I loved your devotion to your family and how you treasured time with them above all else. You would think deeply about whether you were being the best dad, husband, brother you could be. The same curiosity and drive for greatness that you applied to work, you also applied to your personal relationships. You wanted to be good at loving your family because you believed they deserved that from you. I felt it when you brought them to MozCon and you talked about watching your daughters grow and learn. You were always asking yourself, “How could I be a better dad in this moment?” Your passion for service and making the world better was driven, in part, because you wanted a better world for your girls.
There's so much we still wish we could say to you. There are words left unsaid, projects unfinished, ideas unrealized. But beyond all else, I just want to say thank you, Russ, for the incredible impact you've had: on Moz and Mozzers, on the SEO community, on everything and everyone you touched. On me.

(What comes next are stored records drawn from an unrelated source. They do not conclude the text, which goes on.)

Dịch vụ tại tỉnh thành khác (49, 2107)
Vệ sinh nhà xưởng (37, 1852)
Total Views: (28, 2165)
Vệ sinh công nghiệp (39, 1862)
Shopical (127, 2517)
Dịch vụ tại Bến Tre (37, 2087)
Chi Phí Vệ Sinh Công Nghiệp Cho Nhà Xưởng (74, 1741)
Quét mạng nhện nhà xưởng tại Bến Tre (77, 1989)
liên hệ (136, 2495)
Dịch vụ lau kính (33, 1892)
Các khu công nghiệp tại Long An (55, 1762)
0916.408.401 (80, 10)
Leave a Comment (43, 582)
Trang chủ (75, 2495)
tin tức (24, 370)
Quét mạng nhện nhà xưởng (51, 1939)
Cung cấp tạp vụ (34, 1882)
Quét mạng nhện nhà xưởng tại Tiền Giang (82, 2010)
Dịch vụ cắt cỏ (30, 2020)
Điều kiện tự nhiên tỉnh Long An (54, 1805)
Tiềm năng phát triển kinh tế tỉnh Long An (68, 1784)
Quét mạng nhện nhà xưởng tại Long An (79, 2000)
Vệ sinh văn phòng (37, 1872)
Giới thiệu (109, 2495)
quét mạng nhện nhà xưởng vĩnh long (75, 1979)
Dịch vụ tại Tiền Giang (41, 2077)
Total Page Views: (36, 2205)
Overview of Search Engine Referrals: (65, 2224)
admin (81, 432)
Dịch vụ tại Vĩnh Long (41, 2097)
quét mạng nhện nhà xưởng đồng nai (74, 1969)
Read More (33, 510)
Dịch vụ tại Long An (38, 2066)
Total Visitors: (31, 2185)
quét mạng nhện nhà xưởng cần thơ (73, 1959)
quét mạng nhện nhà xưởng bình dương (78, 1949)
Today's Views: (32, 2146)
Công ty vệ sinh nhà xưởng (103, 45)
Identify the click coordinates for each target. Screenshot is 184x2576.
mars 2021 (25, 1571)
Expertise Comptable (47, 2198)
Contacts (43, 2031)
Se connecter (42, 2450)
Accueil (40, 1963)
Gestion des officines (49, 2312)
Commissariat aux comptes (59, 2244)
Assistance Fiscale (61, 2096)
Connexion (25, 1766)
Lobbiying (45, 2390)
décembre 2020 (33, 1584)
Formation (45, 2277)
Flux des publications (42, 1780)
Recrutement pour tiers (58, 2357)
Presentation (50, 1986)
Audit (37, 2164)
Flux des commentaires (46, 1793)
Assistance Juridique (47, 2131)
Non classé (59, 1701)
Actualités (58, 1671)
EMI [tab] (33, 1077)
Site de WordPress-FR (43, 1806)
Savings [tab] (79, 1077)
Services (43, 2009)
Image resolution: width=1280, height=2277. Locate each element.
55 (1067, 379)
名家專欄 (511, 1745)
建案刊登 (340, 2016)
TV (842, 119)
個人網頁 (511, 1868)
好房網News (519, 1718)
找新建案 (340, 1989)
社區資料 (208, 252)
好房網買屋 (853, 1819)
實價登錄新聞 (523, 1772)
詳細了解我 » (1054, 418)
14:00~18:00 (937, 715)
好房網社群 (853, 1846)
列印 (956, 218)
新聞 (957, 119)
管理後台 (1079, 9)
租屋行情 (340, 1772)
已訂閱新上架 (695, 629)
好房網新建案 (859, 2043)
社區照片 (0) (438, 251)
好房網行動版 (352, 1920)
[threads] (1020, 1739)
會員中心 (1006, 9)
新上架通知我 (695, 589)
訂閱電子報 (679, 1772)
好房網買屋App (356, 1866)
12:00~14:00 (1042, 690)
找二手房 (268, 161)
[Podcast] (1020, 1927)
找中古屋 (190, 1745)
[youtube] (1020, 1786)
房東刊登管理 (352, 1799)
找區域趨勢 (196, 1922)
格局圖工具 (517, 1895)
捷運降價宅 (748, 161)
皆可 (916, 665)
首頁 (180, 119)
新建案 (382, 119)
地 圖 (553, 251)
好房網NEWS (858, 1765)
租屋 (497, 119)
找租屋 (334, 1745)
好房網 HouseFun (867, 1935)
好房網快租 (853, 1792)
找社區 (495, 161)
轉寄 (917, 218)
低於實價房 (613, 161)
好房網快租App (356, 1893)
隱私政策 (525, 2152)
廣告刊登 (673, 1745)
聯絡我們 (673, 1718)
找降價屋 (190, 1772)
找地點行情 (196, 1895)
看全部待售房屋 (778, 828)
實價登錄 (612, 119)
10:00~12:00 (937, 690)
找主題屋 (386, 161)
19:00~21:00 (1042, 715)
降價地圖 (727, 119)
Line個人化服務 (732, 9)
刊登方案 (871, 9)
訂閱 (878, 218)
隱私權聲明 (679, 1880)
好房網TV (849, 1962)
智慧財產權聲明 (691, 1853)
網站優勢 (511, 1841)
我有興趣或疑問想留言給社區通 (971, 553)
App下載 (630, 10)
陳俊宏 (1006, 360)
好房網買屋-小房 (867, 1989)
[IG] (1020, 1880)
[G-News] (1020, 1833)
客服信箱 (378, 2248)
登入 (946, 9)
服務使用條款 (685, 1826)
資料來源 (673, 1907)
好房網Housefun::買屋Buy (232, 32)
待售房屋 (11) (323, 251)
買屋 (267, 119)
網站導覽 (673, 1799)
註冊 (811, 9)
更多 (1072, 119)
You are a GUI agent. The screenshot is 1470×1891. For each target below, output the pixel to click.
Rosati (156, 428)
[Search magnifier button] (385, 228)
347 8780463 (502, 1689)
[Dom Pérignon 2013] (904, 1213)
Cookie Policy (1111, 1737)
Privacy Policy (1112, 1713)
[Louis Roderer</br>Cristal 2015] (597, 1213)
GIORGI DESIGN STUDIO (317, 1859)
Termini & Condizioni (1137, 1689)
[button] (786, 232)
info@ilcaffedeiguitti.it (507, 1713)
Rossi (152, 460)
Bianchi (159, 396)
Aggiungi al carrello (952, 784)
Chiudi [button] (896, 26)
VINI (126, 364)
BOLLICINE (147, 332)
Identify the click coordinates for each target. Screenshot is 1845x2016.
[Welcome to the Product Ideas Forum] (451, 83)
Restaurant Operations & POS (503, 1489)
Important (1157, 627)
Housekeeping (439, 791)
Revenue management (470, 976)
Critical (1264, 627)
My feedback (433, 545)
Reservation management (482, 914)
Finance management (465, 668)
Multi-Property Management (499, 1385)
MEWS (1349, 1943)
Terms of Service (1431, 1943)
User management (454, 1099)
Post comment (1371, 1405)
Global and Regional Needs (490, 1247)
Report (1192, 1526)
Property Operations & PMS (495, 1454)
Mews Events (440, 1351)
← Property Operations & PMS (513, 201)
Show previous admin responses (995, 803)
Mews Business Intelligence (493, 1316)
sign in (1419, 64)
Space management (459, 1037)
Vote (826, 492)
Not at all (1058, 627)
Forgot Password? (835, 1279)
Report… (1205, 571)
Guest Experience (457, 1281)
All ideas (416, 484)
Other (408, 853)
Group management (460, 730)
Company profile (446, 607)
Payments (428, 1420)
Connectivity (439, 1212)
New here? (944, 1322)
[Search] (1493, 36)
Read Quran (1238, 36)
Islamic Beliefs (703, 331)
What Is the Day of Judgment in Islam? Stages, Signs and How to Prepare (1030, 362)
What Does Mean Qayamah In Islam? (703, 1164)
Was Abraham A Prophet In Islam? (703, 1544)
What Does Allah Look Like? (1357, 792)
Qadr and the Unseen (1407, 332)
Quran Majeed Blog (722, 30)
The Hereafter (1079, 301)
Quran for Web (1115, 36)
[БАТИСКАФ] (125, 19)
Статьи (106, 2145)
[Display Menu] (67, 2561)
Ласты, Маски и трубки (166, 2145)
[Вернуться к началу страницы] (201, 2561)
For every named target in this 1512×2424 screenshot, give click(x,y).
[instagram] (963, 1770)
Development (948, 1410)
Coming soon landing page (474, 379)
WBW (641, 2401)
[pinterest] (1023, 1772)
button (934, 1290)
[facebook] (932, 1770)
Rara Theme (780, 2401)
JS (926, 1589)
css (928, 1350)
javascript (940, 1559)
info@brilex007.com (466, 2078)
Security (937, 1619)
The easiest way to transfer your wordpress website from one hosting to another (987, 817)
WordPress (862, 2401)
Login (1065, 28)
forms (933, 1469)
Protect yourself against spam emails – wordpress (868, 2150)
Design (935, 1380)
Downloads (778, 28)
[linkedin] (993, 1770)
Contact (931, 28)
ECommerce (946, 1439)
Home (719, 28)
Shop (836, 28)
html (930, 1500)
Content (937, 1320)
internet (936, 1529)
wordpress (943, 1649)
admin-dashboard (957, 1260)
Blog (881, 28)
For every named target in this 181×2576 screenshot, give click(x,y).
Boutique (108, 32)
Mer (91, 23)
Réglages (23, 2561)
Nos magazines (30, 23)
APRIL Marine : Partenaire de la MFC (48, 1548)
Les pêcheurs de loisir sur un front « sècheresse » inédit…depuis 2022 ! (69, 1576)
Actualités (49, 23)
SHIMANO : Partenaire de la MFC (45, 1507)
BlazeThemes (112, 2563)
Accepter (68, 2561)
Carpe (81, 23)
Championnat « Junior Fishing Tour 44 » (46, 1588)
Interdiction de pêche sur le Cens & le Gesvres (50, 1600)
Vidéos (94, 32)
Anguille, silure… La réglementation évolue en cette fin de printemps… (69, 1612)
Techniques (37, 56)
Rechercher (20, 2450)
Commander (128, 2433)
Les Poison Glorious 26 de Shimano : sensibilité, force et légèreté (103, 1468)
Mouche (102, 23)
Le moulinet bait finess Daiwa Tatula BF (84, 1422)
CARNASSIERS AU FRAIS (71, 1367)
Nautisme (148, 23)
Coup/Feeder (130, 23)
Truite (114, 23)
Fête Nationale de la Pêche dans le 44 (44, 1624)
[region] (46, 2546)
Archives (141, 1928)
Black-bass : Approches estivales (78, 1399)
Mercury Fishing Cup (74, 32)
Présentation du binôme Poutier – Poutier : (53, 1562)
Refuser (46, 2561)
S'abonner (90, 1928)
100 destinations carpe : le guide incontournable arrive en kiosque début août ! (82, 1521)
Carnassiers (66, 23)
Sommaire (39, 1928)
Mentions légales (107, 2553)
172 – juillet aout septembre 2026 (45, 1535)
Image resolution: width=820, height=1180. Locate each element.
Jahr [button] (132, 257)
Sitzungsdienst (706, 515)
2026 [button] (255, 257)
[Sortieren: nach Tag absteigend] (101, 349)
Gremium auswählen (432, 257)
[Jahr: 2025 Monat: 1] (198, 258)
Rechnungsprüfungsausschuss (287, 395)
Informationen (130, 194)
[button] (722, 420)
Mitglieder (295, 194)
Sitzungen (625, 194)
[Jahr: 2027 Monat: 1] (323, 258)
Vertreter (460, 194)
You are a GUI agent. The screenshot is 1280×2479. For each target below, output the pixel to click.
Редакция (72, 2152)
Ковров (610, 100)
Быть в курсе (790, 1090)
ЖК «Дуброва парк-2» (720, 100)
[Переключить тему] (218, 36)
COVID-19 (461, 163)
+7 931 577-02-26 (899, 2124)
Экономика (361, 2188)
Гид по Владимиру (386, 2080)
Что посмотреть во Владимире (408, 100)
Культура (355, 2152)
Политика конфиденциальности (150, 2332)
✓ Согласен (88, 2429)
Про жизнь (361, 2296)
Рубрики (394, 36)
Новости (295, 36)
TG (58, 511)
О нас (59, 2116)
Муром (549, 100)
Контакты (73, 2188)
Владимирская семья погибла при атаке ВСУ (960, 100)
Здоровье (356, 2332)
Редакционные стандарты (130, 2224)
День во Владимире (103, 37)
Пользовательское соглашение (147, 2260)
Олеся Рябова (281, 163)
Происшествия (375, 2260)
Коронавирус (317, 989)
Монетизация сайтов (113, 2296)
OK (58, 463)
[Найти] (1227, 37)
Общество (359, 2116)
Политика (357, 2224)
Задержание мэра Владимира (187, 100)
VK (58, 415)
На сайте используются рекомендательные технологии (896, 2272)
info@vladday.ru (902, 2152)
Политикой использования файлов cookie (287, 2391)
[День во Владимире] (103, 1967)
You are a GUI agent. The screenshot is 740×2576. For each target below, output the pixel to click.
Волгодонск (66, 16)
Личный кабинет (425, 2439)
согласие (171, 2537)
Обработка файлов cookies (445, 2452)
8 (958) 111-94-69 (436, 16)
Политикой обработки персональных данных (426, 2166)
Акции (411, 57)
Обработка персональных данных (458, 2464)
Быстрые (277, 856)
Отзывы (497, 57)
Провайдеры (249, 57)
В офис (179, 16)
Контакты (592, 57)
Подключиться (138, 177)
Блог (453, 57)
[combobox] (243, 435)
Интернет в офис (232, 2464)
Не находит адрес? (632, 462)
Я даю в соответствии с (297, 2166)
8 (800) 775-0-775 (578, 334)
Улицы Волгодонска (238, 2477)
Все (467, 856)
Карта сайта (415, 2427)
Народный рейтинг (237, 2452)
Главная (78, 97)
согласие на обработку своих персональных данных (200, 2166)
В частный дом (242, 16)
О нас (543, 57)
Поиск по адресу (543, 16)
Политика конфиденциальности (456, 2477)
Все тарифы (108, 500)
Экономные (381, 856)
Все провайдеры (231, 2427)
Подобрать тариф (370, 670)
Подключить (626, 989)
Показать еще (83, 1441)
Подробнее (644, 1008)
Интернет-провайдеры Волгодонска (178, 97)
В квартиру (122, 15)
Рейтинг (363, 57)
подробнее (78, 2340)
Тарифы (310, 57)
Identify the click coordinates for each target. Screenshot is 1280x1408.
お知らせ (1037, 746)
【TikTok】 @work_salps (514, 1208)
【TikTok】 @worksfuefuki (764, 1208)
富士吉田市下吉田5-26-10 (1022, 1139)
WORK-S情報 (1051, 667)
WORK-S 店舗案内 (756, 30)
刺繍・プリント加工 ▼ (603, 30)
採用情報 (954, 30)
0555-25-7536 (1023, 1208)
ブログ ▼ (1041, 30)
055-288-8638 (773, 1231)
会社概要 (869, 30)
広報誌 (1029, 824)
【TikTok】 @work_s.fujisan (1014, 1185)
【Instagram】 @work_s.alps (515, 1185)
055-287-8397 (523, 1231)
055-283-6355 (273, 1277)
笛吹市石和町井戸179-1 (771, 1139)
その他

To the SEO community, I invite you to revisit the vast legacy Russ gifted us with his blog posts, Whiteboard Fridays, and MozCon presentations, linked below. Remember him for all he gave us. We're lucky to have these memories of a brilliant soul gone too soon.
Whiteboard Fridays:
Defense Against the Dark Arts: Why Negative SEO Matters
Content Expansion: From Prompt to Paragraph to Published Page
Getting Smarter with SERPs
Generating Local Content at Scale
Matter: How SEOs Can Help Now
Content Authority: Potential Measures of Authoritative Content
Risk-Averse Link Building
Let's Make Money: 4 Tactics for Agencies Looking to Succeed
The Theory Behind Ranking Factors
MozCon presentations:
Esse Quam Vidieri: When Faking It Is Harder Than Making It
Lies, Damned Lies and Analytics
Blog posts:
Million Dollar Content - An Analysis of the Web's Most Valuable Organic Content
Google Keyword Planner's Dirty Secrets
Sweating the Details - Rethinking Google Keyword Tool Volume
Google Keyword Unplanner – Clickstream Data to the Rescue
Google's War on Data and the Clickstream Revolution
Google Search Console Reliability: Webmaster Tools on Trial
Not Your Dad's Keyword Tool: Advanced Keyword Research Use Cases
Tackling Tag Sprawl: Crawl Budget, Duplicate Content, and User-Generated Content
Paint by Numbers: Using Data to Produce Great Content
The Unspoken Reality of Net Neutrality
The Maker SERP Squeeze: Why Should SEOs Care?
The Link Building Webslog
Page Authority 2.0: An Update on Testing and Timing
Page Authority 2.0 Is Coming This Month: What’s Changing and Why
A Comprehensive Analysis of the New Domain Authority
Detecting Link Manipulation and Spam with Domain Authority
A New Domain Authority Is Coming Soon: What’s Changing, When, & Why
Using a New Correlation Model to Predict Future Rankings with Page Authority
A Quarter-Million Reasons to Use Moz's Link Intersect Tool
Backlink Blindspots: The State of Robots.txt
How to Find and Monitor Bad Backlinks
Big, Fast, and Strong: Setting the Standard for Backlink Index Comparisons
How Mobile-First Indexing Disrupts the Link Graph
A memorial site has been set up in his honor at rememberingrussjones.com. There you can read more about Russ and his great loves in life, share a memory, and make a donation to a fund for his family.
Our grief is deep. Our love is deeper. Today, I'll be raising a glass (Scotch, neat) and I ask you to join me in this toast: To Russ, who pushed for excellence, who always strove to make life a little easier for others, and who always had a sparkle in his eyes and a joke at the ready. Goodbye, my friend.